The key to saving money is knowing where your money goes. Most of us have no idea. The only thing we do know is that at the end of the month all of our money is gone.
But if we kept track of our money, many of us would be surprised to discover where we spend our hard-earned dollars. Fat-filled lunches from Quizno’s, high-rate credit cards,Â unnecessary insurance. None of these things bring any joy to our lives, but many of us are paying for them.
Here are seven simple steps to help gain control of your budget and save you $7,000 over the next year.
Cut back on eating out. If you go from eating out for dinner twice a week to once a week, you would save around $200 a month, maybe more. As long as you’re at it, why not bring your lunch to work instead buying a burrito at the Food Court. Bringing your lunch will save you another $100 a month.
Along with boosting your savings, making your own food likely will cut your waistline since homemade food almost always has fewer calories that restaurant fare. (As a former cook, I can tell you why restaurant food tastes so good: FAT, FAT and more FAT!)
Use a no-annual-fee credit card.

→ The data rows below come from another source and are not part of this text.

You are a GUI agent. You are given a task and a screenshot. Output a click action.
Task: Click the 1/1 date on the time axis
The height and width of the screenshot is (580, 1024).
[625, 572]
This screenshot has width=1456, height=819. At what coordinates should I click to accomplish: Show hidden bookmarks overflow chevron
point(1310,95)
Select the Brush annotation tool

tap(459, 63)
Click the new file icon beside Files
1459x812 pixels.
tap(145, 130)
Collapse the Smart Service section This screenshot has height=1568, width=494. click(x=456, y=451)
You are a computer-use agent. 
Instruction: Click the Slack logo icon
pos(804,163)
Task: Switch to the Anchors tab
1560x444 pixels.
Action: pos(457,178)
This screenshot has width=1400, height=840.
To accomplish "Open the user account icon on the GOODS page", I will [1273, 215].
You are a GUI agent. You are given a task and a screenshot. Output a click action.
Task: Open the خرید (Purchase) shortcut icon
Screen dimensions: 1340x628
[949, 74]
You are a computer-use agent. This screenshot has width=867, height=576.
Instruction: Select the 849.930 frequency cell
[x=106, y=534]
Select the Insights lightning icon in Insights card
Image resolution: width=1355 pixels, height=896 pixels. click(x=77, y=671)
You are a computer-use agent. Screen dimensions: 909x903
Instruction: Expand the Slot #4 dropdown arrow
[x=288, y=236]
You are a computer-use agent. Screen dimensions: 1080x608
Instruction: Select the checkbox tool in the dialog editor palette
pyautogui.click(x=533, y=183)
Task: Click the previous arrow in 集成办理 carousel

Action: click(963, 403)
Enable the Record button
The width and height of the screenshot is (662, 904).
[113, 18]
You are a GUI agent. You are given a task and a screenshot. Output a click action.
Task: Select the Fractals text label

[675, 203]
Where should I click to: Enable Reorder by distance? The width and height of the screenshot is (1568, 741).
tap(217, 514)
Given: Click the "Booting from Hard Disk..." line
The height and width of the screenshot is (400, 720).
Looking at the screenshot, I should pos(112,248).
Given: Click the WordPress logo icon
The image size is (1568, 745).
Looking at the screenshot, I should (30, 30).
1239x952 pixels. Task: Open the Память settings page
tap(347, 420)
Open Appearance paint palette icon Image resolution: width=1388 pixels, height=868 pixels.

If you carry a balance each month, use a low rate card. This can save you $75 per year in fees and over $150 a year in interest charges even if your average balance is as low as $1,000. (Check out Bankrate.com for a list of available no-fee and low interest rate credit cards.)
Watch out for ATM and bank fees. Avoid ATM and transaction fees by using only in-network ATMs and avoiding PIN-based debit cards. Keep your bank balance above the minimum to avoid additional account fees. This can save you $150 to $250 per year in ATM and bank fees.
Raise your deductible on your auto and homeowners insurance to $500 or $1,000. Buy these policies through the same insurance company. This can save you ten to 15 percent, or $200 to $350 a year on these costs.
Compare costs at the gas pump and use regular grade gas. This can save $4 to $6 per fill up, or $200 to $300 per year. Also, keeping the engine tuned, your tire pressure up and your speed down can save an additional $100 a year.
Whoever said talk is cheap never looked at a phone bill. Drop optional services such as answering services (buy a $25 answering machine instead) and don’t use directory assistance. This can save you $75 to $100 per year. Also, cancel that extra cell phone, reevaluate your calling plan, or call only during nights and weekends when costs are lower — this can save you $250 to $500 a year.
If you plan a trip this winter, make sure to book your trip in advance and plan the return on a weekend. This can save over 60 percent on the cost of round trip airfare. Also, if you will need to rent a car, shop around, as prices can vary as much as 20 to 50 percent among the car rental companies for the same car. Check out Orbitz and Travelocity for rental car deals. Also, fill the tank yourself and avoid the insurance add-ons to save even more.
By following these relatively painless steps, a single person would save about $7,000 next year. Imagine an extra $7,000 in your pocket. That’s enough for a used care or a solid start on a down payment for your dream condo or house.
Of course, there’s one more money-saving tip out there that beats them all. Truly, it’s the mother of all money-saving tips. So why wasn’t it on the list? Well, because many of us can’t use it, and the ones who can generally won’t. But given this tips importance, I’ll give it a shot. Here it goes:
Stop Smoking. Admittedly, I don’t smoke so I can’t comment on the difficulty of breaking the addiction. But with a pack-a-day habit running $120 a month, not to mention the other health-related costs that almost every smoker pays at some point, this is a habit you can’t afford to keep.